Il problema è: chi dà il peso? Valutazioni di mercato (Censis-Repubblica, Sole-24Ore, eccetera) già esistono, ma sono spesso divergenti. E le valutazioni pubbliche sulla didattica elaborate nel recente passato dal Cnvsu, Comitato nazionale per la valutazione del sistema universitario, sono state accusate da più parti di penalizzare il rigore.
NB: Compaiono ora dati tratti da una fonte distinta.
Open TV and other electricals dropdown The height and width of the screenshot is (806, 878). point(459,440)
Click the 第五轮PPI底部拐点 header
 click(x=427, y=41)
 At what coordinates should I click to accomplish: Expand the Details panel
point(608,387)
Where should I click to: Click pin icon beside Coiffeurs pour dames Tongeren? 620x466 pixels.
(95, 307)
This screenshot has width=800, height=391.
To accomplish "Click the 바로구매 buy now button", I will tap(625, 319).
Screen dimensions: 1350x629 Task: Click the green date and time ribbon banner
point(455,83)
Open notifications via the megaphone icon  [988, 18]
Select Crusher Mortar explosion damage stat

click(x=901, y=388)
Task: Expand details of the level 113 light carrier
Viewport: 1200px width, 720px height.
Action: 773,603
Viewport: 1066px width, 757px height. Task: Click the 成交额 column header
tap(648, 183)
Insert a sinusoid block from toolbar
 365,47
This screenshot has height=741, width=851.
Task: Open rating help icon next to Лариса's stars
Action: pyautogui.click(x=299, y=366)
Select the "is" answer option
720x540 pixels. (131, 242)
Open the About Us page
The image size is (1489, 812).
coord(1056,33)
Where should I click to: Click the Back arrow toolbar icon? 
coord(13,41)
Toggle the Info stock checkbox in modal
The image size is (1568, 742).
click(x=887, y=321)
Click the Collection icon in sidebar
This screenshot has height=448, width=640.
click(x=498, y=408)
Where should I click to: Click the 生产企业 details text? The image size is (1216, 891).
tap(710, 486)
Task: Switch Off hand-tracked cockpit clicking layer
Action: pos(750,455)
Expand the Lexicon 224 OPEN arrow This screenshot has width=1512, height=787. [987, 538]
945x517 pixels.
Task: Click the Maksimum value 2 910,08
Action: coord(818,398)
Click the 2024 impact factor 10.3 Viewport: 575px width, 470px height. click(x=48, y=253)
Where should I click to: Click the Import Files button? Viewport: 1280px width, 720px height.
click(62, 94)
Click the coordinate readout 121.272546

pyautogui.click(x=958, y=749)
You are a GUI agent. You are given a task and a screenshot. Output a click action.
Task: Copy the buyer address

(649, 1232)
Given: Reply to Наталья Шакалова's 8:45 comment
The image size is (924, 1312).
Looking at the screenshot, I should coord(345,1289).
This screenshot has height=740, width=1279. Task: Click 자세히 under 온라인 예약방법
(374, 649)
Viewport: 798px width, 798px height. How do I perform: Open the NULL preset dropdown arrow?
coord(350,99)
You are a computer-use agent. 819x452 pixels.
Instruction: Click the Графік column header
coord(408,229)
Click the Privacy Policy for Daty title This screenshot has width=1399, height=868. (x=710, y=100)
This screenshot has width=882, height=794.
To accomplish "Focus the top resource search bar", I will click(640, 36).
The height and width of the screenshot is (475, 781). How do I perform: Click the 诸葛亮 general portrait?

Non convince neppure chi sostiene che non è necessaria una valutazione esterna, con i tempi e costi e sospetti che comporta, bastando sfruttare il fatto che l’ateneo facile è più generoso nei voti: basta pertanto correlare il peso del voto di laurea allo scarto che tale voto presenta rispetto alla media dei voti di laurea nel corso di studio di provenienza del candidato. Proposta interessante, in mancanza di meglio; ma anch’essa resa debole in prospettiva dalle reazioni opportunistiche dell’ateneo facile, che tenderà ad adottare la stessa distribuzione dei voti dell’ateneo difficile, abbassando però sistematicamente il livello quanti-qualitativo degli esami e quindi largheggiando in promozioni. (1)
In conclusione, appare inevitabile una nuova valutazione pubblica ufficiale e largamente condivisa. Non può che provenire dalla neonata Anvur, l’Agenzia nazionale di valutazione dell’università e della ricerca, che va messa in grado di operare presto e bene. D’accordo, quindi, sulla direzione di marcia, ma attenzione a non sbagliare per impazienza; anche perché l’equità impone che il sistema di pesi, oltre a non essere retroattivo, aspetti l’attuazione di un vasto programma di borse di studio potenziate ed erogate a livello nazionale, capace di consentire ai meritevoli di scegliere davvero l’ateneo preferito.
(1) Modello grossolano, giusto per chiarire: un insieme di studenti, disposti in ordine crescente di bravura, che si suddivide tra due atenei; la metà superiore va nell’ateneo difficile; la metà inferiore, che sarebbe bocciata nel primo, va nel secondo ateneo, dove passa con la stessa distribuzione di voti ravvisabile nel primo. Il metodo proposto non sarebbe in grado di premiare e punire.